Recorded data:
....................

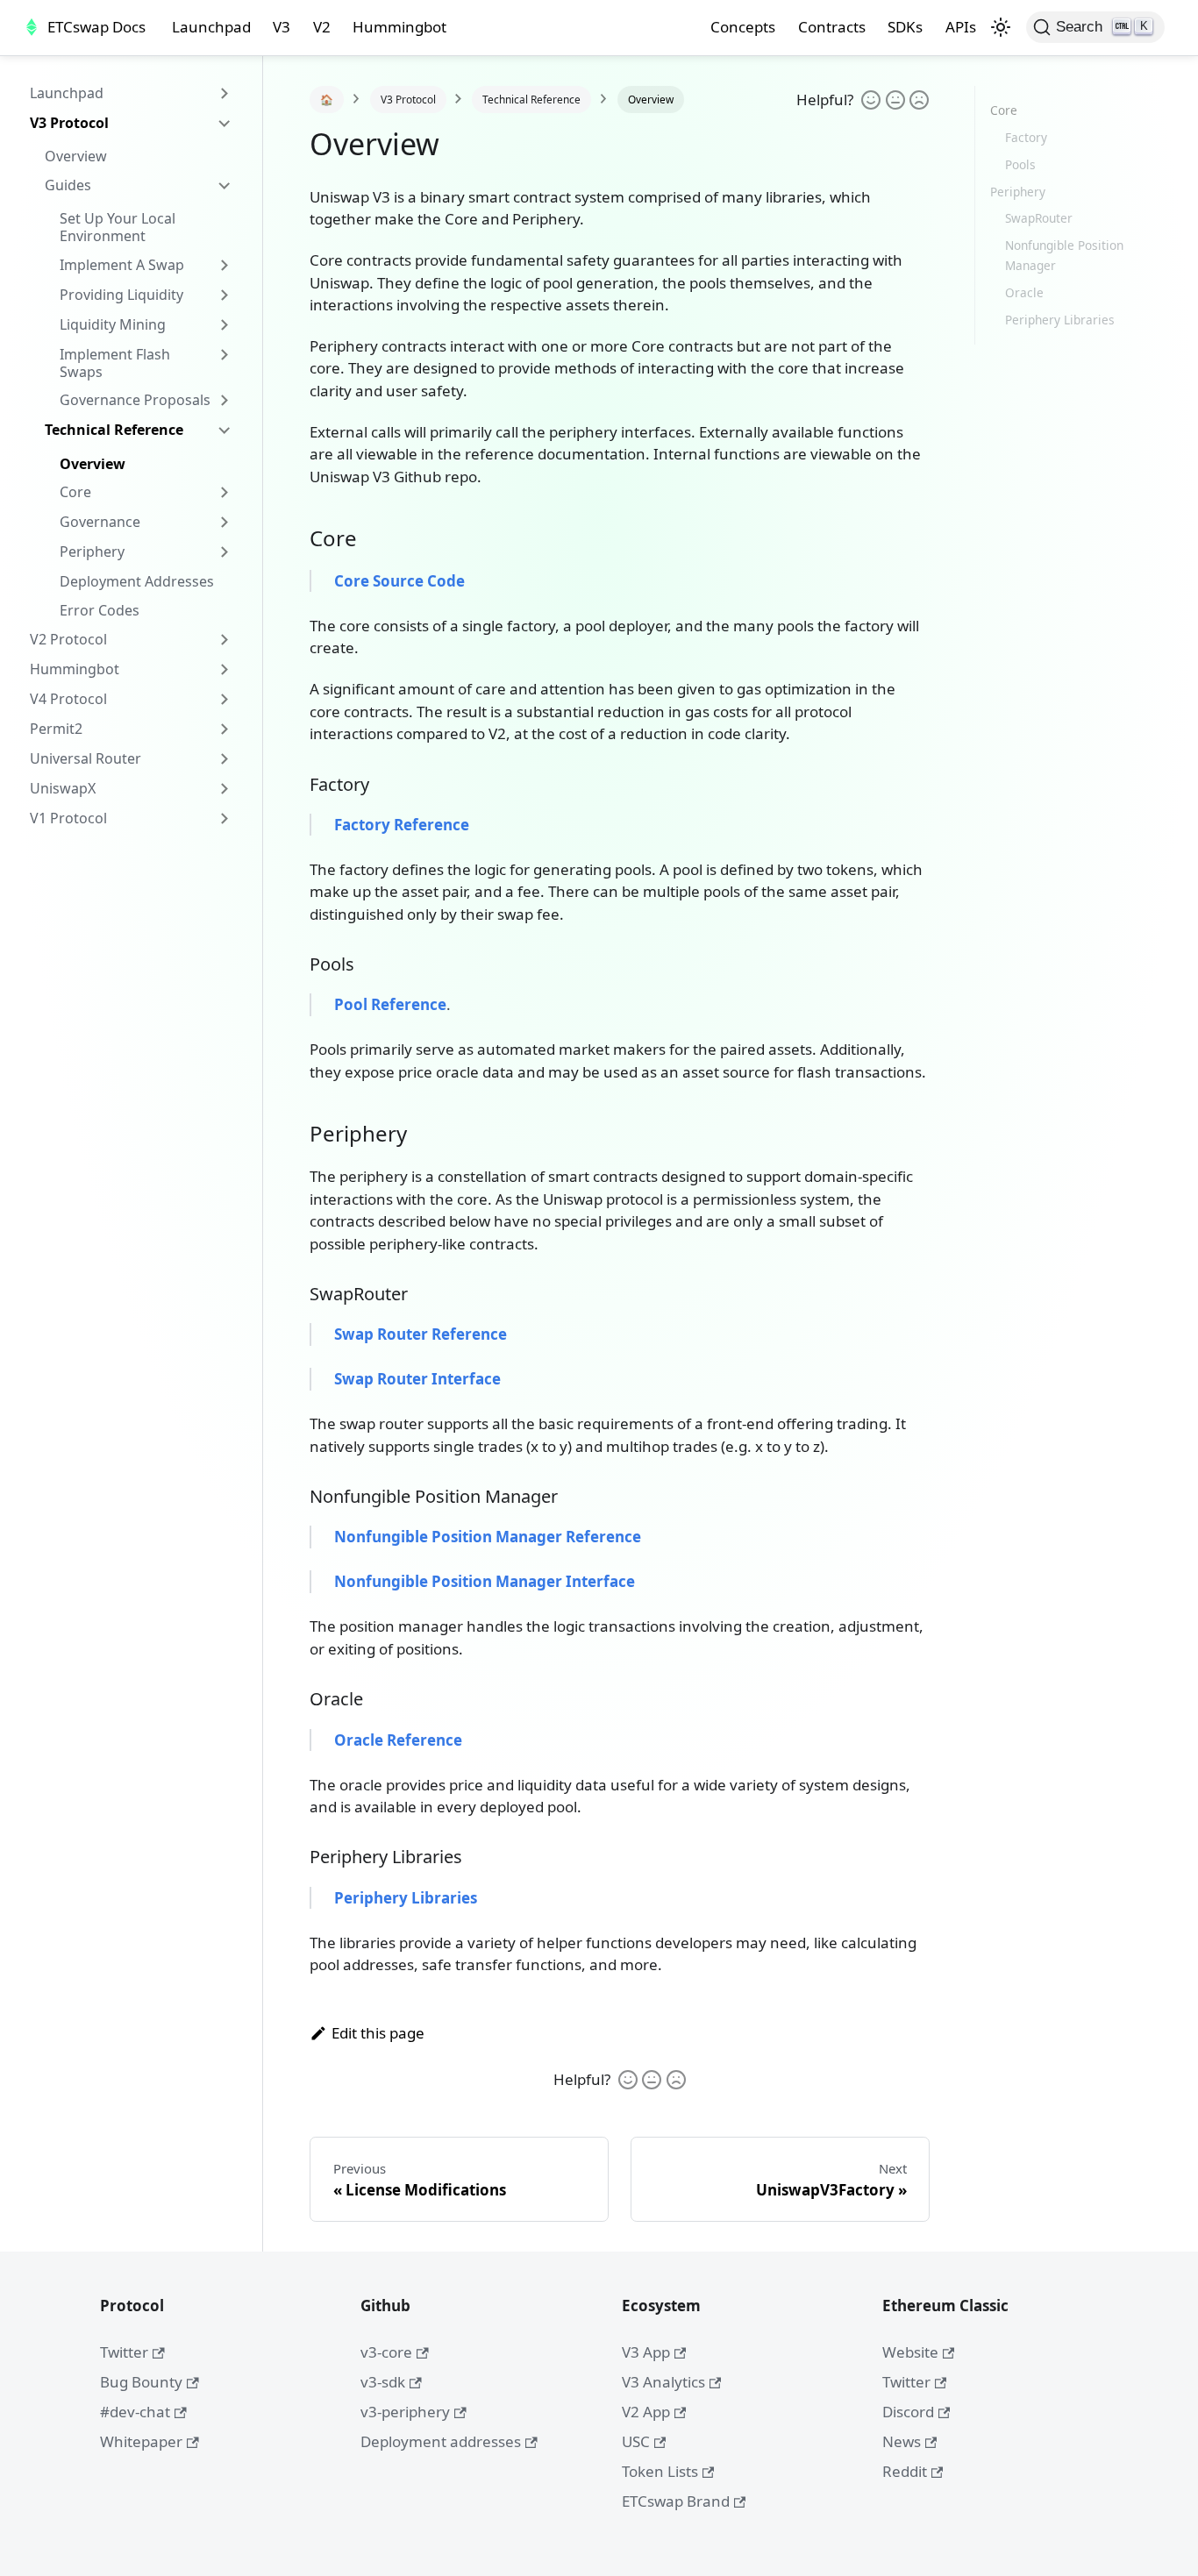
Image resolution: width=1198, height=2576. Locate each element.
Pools (1020, 164)
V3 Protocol (69, 122)
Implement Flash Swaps (115, 363)
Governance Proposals (135, 399)
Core (75, 492)
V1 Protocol (68, 818)
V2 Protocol (68, 639)
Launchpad (211, 27)
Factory (1026, 137)
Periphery (92, 551)
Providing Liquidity (121, 294)
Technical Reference (114, 429)
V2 (322, 27)
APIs (960, 27)
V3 (281, 27)
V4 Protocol (68, 698)
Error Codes (99, 610)
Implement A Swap (122, 264)
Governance (100, 521)
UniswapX (63, 788)
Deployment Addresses (137, 581)
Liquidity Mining (113, 324)
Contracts (832, 27)
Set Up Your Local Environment (117, 227)
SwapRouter (1039, 218)
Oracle (1024, 292)
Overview (76, 156)
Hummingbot (399, 27)
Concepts (742, 27)
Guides (68, 185)
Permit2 (56, 728)
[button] (1001, 27)
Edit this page (378, 2033)
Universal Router (85, 758)
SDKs (905, 27)
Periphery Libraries (1060, 319)
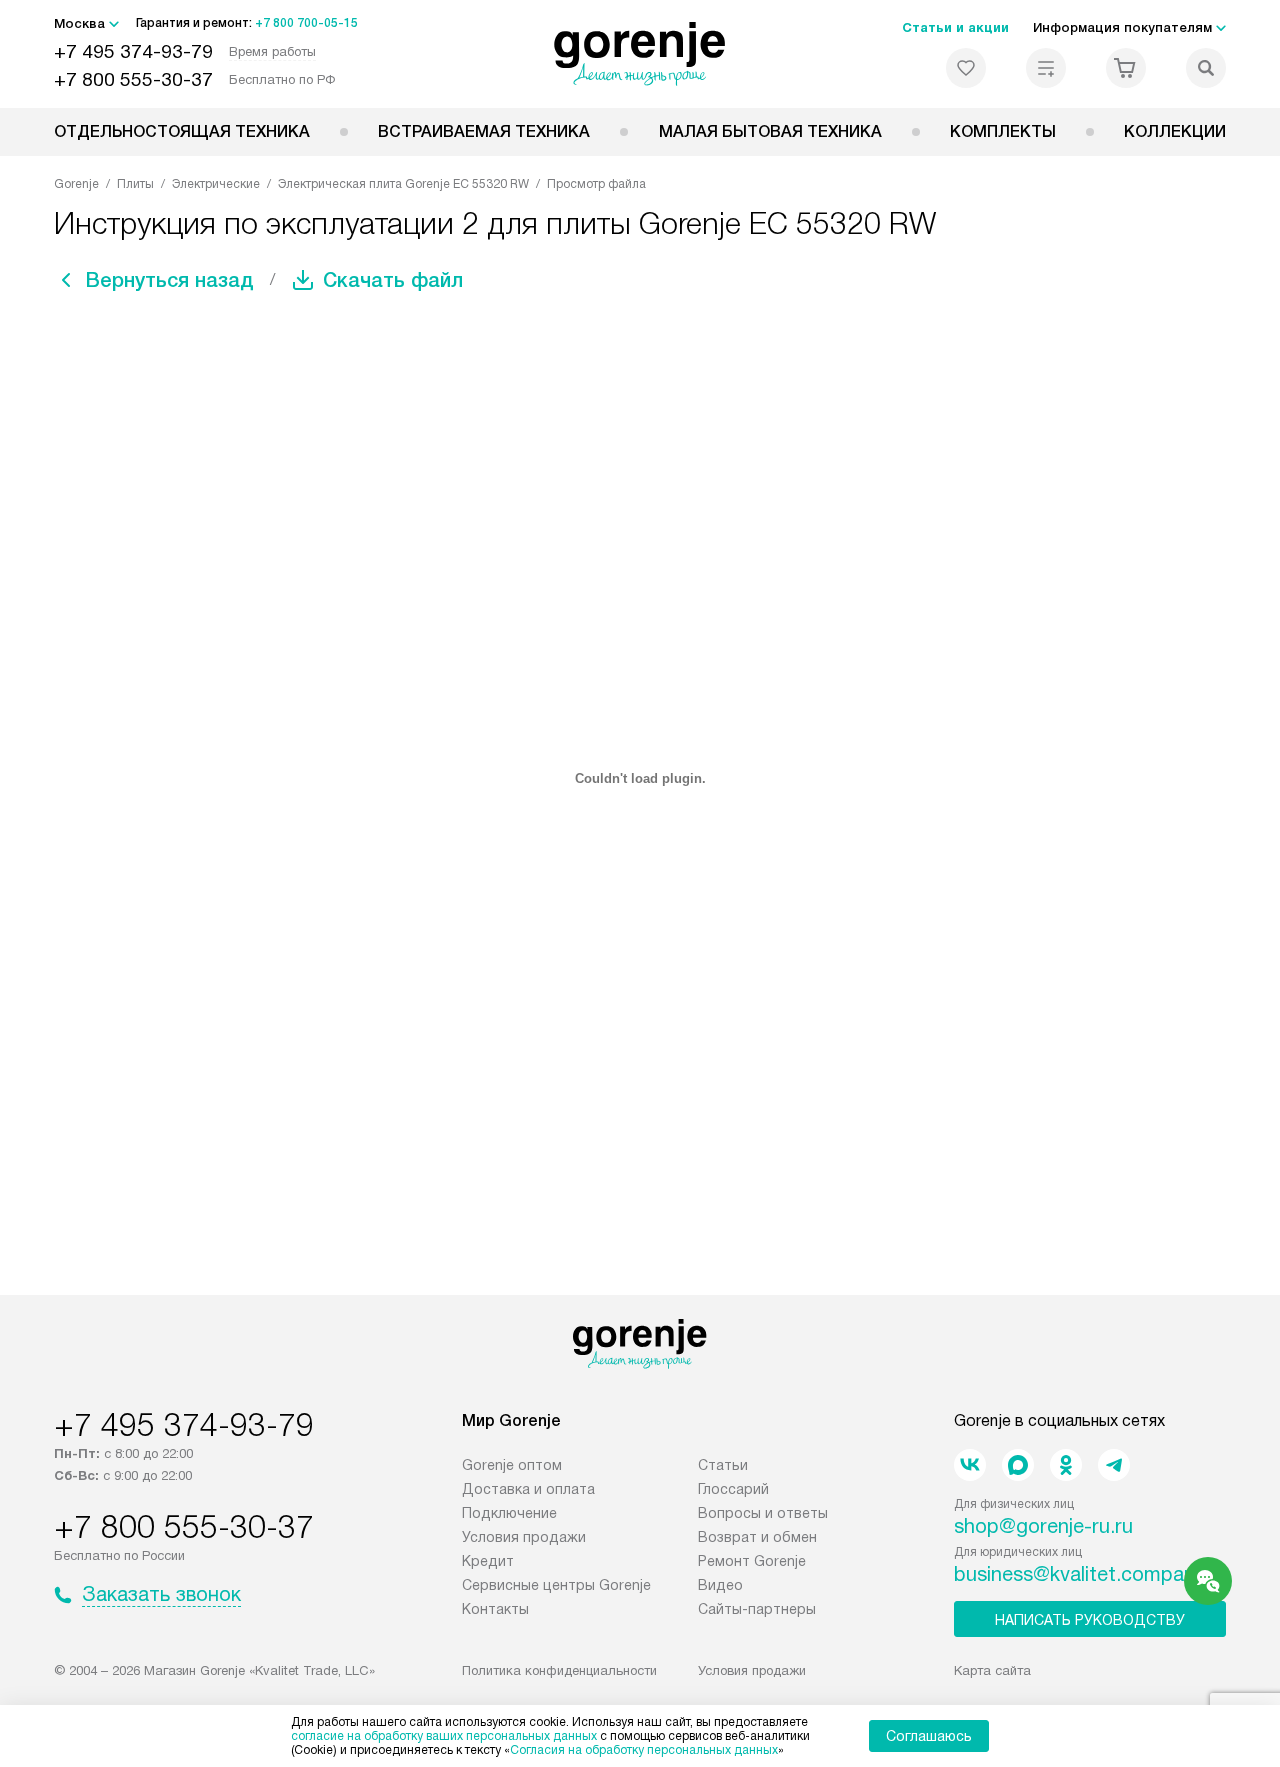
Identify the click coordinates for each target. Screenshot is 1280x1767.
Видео (720, 1585)
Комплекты (1003, 131)
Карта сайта (992, 1670)
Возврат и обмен (757, 1537)
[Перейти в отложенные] (966, 68)
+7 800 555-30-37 (133, 79)
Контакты (495, 1609)
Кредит (488, 1561)
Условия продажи (524, 1537)
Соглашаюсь (929, 1736)
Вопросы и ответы (763, 1513)
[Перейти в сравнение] (1046, 68)
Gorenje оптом (512, 1465)
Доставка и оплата (528, 1489)
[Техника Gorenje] (640, 54)
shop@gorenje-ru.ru (1043, 1526)
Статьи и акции (955, 27)
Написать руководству (1090, 1620)
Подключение (509, 1513)
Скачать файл (393, 280)
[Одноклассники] (1066, 1465)
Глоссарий (733, 1489)
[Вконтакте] (970, 1465)
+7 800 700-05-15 (306, 23)
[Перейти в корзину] (1126, 68)
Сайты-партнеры (757, 1609)
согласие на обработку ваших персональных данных (444, 1736)
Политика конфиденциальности (559, 1670)
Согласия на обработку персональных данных (644, 1750)
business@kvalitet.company (1079, 1574)
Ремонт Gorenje (752, 1561)
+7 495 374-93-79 (133, 51)
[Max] (1018, 1465)
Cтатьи (723, 1465)
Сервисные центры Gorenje (556, 1585)
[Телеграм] (1114, 1465)
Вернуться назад (170, 280)
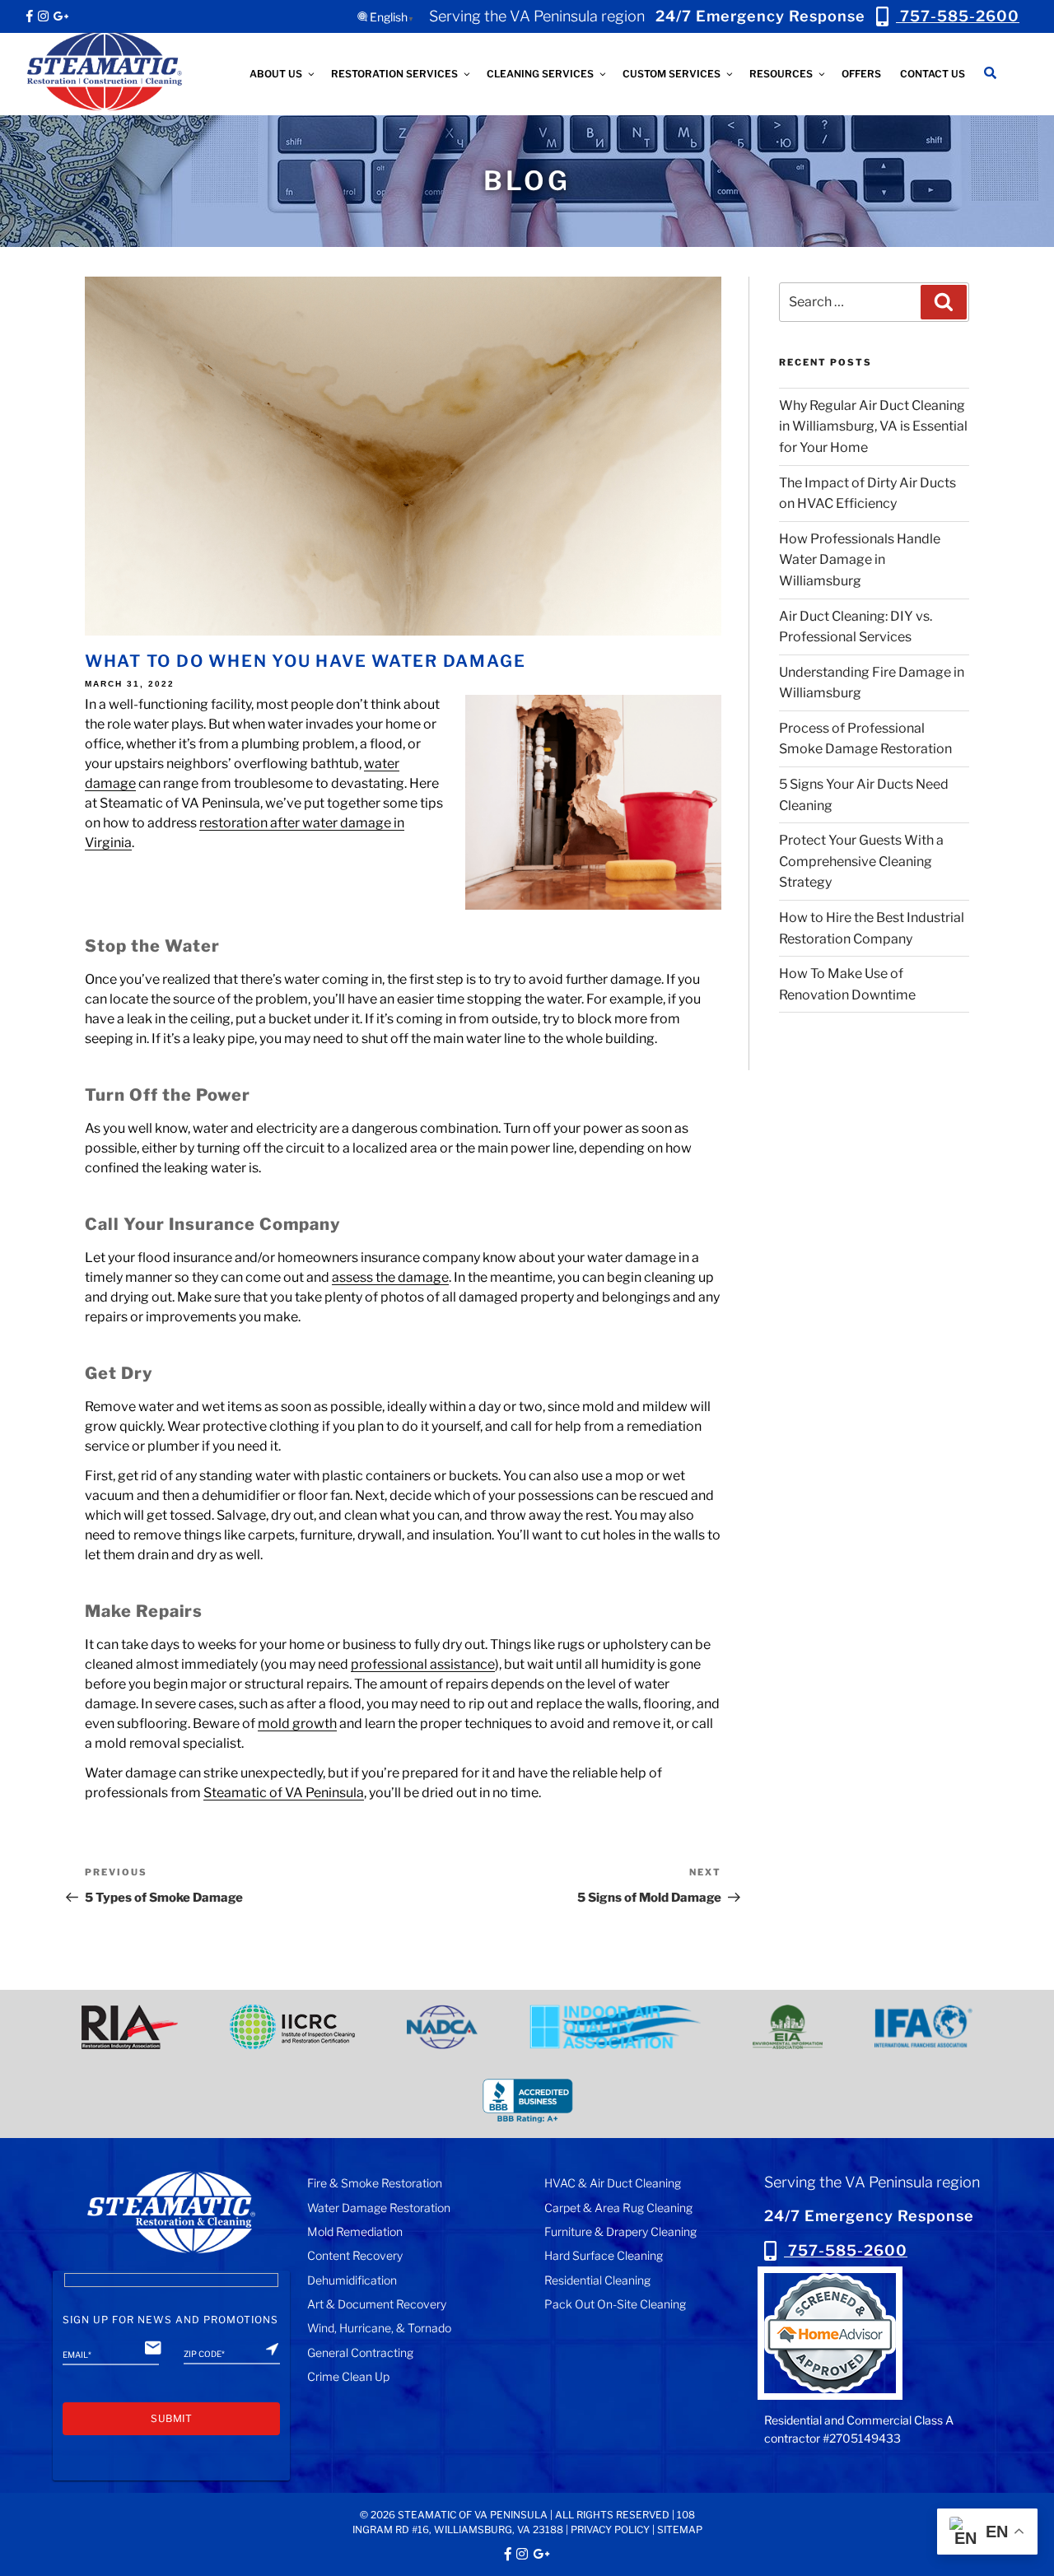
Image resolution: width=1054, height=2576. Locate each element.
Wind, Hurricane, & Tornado (379, 2328)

....................

__About this exercise__: Pull every line with the string "Liquidity" from the data above.

__Exercise solution__:
Providing Liquidity (121, 294)
Liquidity Mining (113, 324)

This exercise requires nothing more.